Wednesday, August 4, 2021

Moving to West Hollywood #2: The Move

June 1985

After spending a year in Hell-fer-Sartain, I managed to escape by being admitted to the graduate program in Comparative Literature at USC: so I would be moving to West Hollywood.  My friend Tom, who I visited in Los Angeles in 1980, offered to let me stay with him in Van Nuys while I looked for an apartment.  Dick, the former bully who I met at a gay bar, offered to drive along as far as Denver.

But I was worried.

I heard so much about AIDS decimating gay communities. Maybe West Hollywood was a ghost town, its residents all dead and dying.

Was it still there?

On June 28th, the anniversary of the Stonewall Riots, we left Rock Island.





We spent the night in Omaha, with Thomas, the priest with three boyfriends.  He had only one now, and they didn't invite us to "join them."

June 29th: To Denver.  We stayed with Dick's straight, married cousin.

June 30th:  We went to church at the gay MCC of the Rockies, on Evans Street (they've moved; the building is now a gym).  It was packed.  But of course a church would be packed during an epidemic.

Afterward we went out to lunch with some guys we met, and to a beer bust at the Denver Eagle, a leather bar.  It was packed, too, wall-to-wall denim and muscle.  But there was not a lot of cruising going on, and everyone looked rather subdued and worried.

July 1st: Fishing with Dick's cousin (I liked to use fishing as bait to meet cute guys), then back to the Denver Eagle.  Not packed on a Monday night, but a muscle bear invited us back to his house  (safe activities only). He told us that Colorado hadn't been hit hard by AIDS; there were only about 100 cases.

It was the gay ghettos that were turning into ghost towns.




July 2nd:  Dick was staying in Denver to look for a job, so I was on my own.  On the way through Utah, I stopped at the Delano Inn where I met the Mormon missionary during my trip back from Los Angeles in 1980.  He wasn't there.  A casualty, I wondered?

 I drove on to Las Vegas, and went to a casino and a drag show.  They were having an AIDS benefit.  It was packed.

Michael, a cute guy my age, escaped to West Hollywood from Montana two years ago, only to flee to Las Vegas.

"Most of the guys here are refugees," he said.  "They can't stay in West Hollywood anymore, with all of their friends dying."  I remembered the courtiers who fled plague-stricken Florence in Boccaccio's Decameron, and sat around telling stories.

"Is it still there?" I asked.  "Or is it a ghost town?"

"It's nothing like what it was.  People are dying."

Michael invited me back to his apartment, but only to cuddle.  He planned to be celibate until they found a cure.
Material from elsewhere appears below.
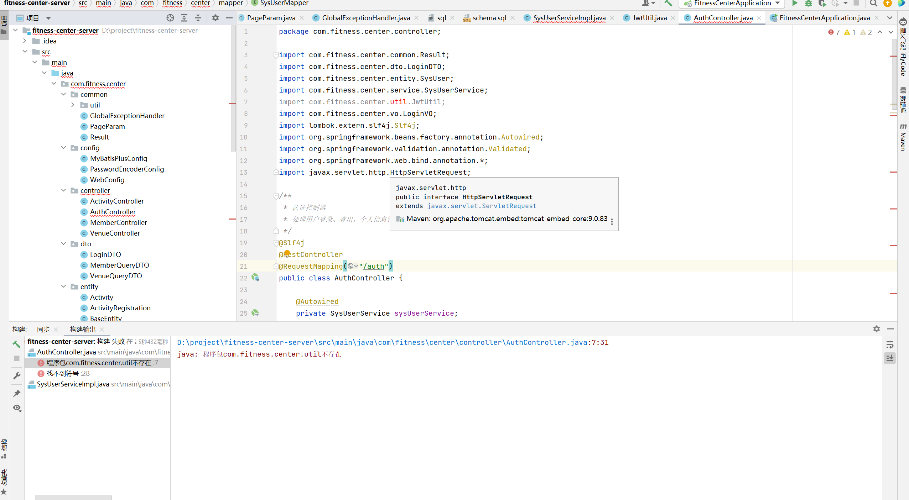Click the locate-in-project crosshair icon
This screenshot has height=500, width=909.
[x=170, y=18]
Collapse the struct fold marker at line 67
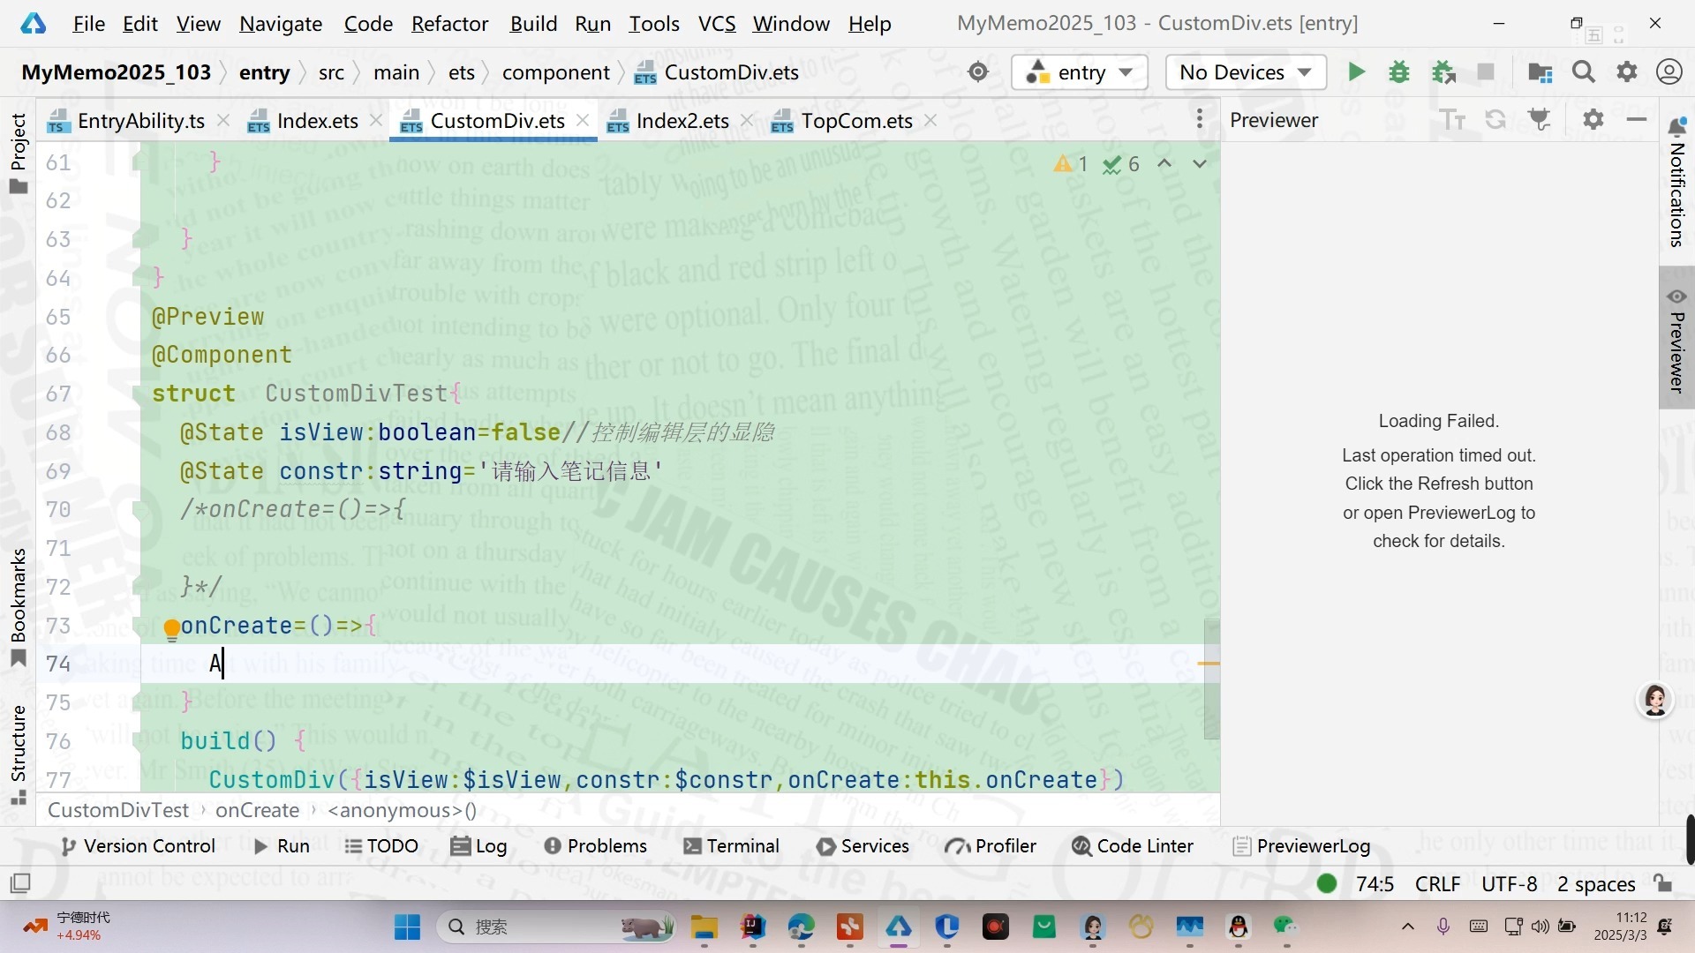This screenshot has width=1695, height=953. point(138,394)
July 3rd: I left at 9:00 am, and by noon I was over the mountains, zooming through the sprawl of Pasadena and East L.A..  I should have kept going, into the San Fernando Valley to Van Nuys, where Tom lived.  But I wanted to take a detour into West Hollywood first.

I wanted to see if Michael was right.  If it was a ghost town.
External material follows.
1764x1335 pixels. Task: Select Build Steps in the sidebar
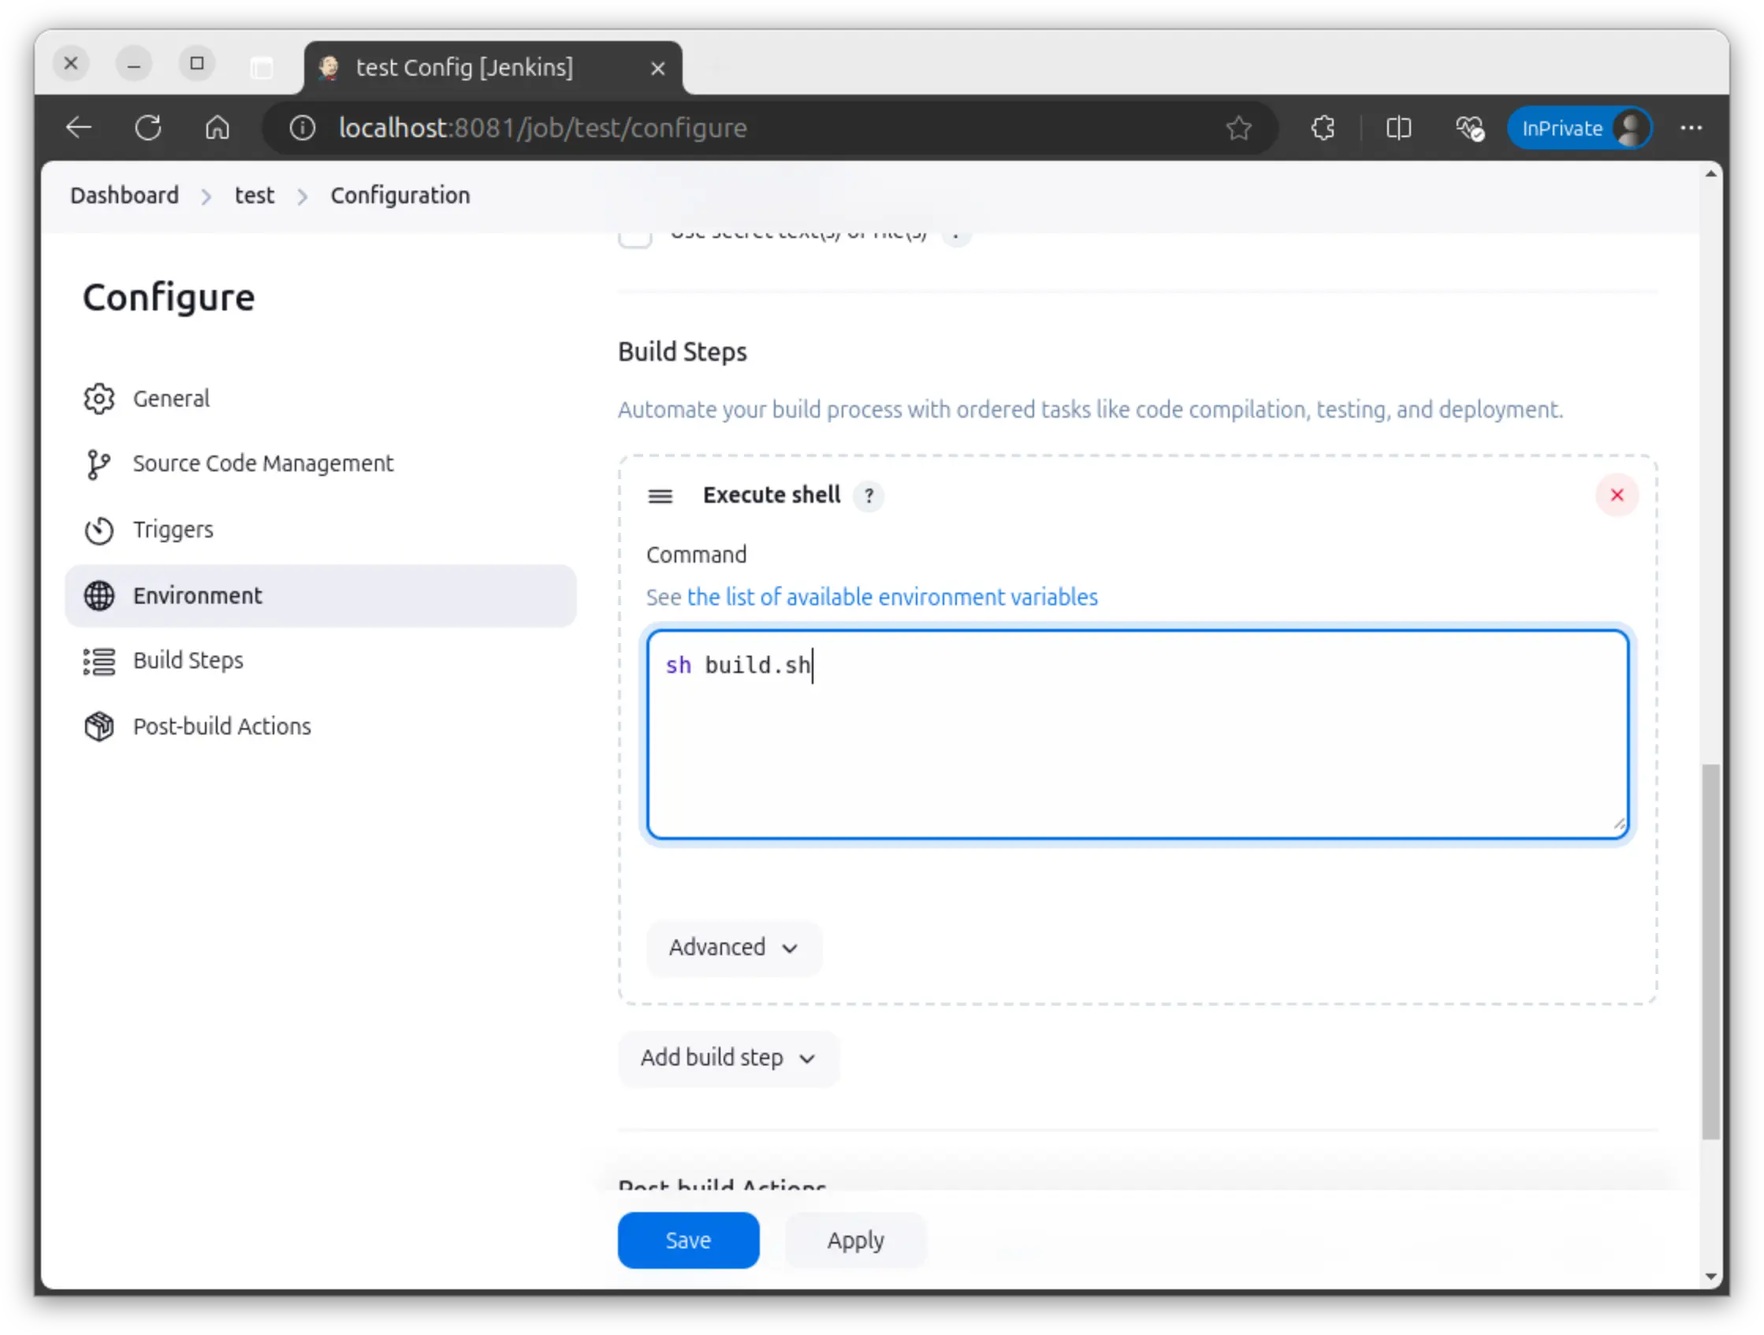(x=188, y=660)
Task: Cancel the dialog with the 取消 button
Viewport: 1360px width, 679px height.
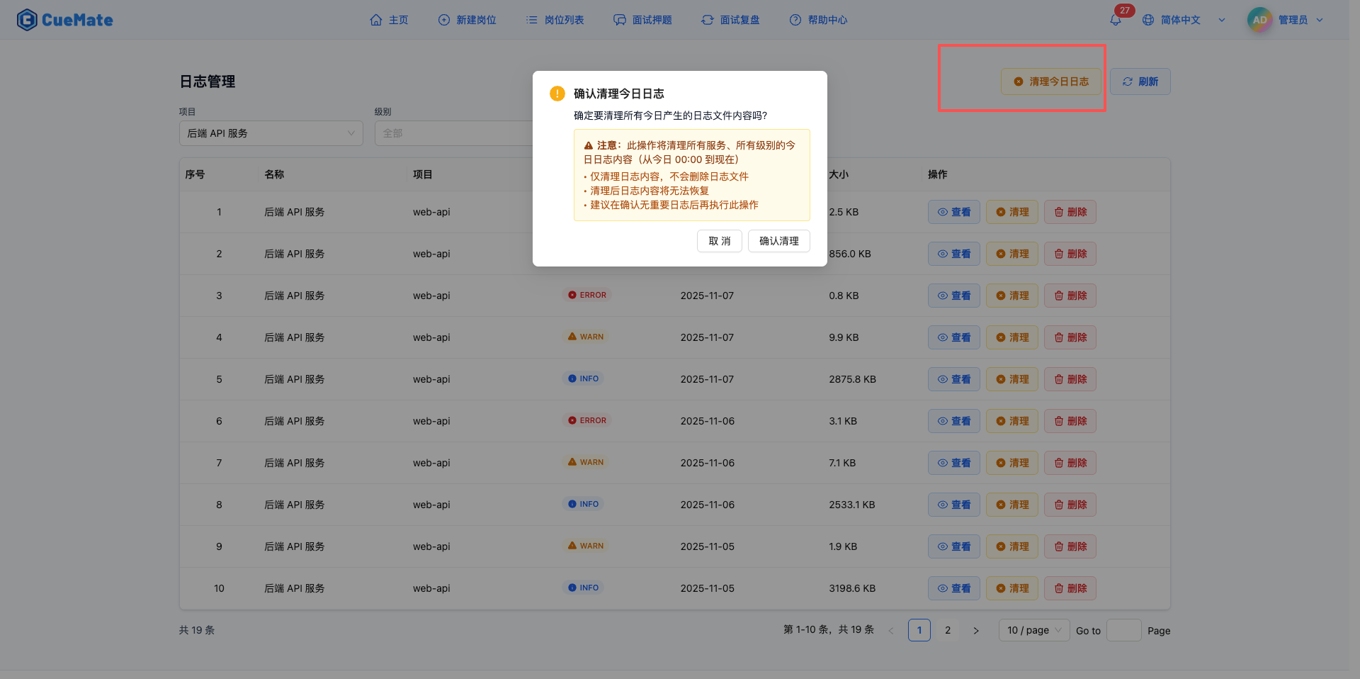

I got off the freeway and drove down Santa Monica Boulevard to La Brea, the border of West Hollywood. It looked grim and industrial, with parking lots and nondescript, windowless buildings.  No one on the street.

 Like a post-Apocalyptic America.

At La Cienega, Santa Monica Boulevard veered left.  The first thing I saw was AIDS prevention poster starring Zelda Rubenstein of Poltergeist.  

Then a huge gym, with musclemen churning on exercise bikes.

Two guys in tank tops buying cookies at an outdoor Mrs. Fields.

A guy walking out of the Different Light Bookstore carrying a gay magazine.

A banner advertising an AIDS Benefit at the Rage

Male couples sitting al fresco under the awnings at The Cafe Etoile

Gay men shopping, eating, working out, buying groceries and books, coming home from work, dozens of them, hundreds.  West Hollywood was still alive, still vibrant.

I was home.

See also: Moving to West Hollywood #1.

1 comment:

  1. I first heard about AIDS when I was 6, so that would be 1989. At the time, I knew about sex, but I had no idea about oral or anal, so how I imagined gay men had sex, ironically, was nothing you can actually spread AIDS with. (It is an option for gay sex, however. Basically sword fights with your dicks.)

    For my generation, it was more "Can you afford West Hollywood?" and increasingly, the answer is, no, not really. Gay villages across the country are getting gentrified. But maybe that's at least something of a good thing, that nobody minds having gay neighbors anymore.